**Work instructions**: Start at the line in the entries below that contains "Заказ книг (392, 1980)", stop at the line that contains "Заказ, оплата и доставка (130, 2253)", and output exactly the lines in that span, both ends included.

** Opening Input data block **

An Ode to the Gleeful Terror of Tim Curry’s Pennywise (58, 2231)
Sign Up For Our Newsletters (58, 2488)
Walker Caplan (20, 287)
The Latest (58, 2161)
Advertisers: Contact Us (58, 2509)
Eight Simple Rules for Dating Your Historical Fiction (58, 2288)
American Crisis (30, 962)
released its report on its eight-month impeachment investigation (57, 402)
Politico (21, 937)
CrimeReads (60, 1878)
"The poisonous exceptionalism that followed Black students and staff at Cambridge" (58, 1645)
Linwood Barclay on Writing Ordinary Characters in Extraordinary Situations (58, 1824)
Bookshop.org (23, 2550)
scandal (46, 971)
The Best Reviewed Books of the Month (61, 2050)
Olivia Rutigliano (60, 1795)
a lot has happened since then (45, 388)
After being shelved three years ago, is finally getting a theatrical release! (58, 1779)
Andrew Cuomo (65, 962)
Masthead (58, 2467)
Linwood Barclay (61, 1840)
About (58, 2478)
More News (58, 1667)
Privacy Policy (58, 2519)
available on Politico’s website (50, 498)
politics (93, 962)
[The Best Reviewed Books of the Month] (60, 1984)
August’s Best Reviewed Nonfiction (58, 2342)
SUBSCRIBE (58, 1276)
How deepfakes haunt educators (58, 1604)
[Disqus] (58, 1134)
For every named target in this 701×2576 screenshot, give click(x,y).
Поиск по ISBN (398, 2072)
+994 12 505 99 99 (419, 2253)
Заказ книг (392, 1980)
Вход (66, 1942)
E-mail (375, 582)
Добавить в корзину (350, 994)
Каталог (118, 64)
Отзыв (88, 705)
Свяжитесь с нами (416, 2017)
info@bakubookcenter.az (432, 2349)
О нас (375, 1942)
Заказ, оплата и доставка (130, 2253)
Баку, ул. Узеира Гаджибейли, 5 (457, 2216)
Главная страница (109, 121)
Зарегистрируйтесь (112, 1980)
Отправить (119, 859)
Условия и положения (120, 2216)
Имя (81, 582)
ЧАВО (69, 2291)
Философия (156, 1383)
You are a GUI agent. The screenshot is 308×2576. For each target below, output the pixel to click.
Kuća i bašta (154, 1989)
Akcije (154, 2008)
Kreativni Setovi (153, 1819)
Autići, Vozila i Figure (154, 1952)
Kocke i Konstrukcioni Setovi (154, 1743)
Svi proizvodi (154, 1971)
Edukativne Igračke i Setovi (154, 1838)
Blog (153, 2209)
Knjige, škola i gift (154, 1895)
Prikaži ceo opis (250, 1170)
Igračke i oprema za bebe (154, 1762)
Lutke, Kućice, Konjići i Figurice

** Closing Input data block **

**Completed exercise**:
Заказ книг (392, 1980)
Вход (66, 1942)
E-mail (375, 582)
Добавить в корзину (350, 994)
Каталог (118, 64)
Отзыв (88, 705)
Свяжитесь с нами (416, 2017)
info@bakubookcenter.az (432, 2349)
О нас (375, 1942)
Заказ, оплата и доставка (130, 2253)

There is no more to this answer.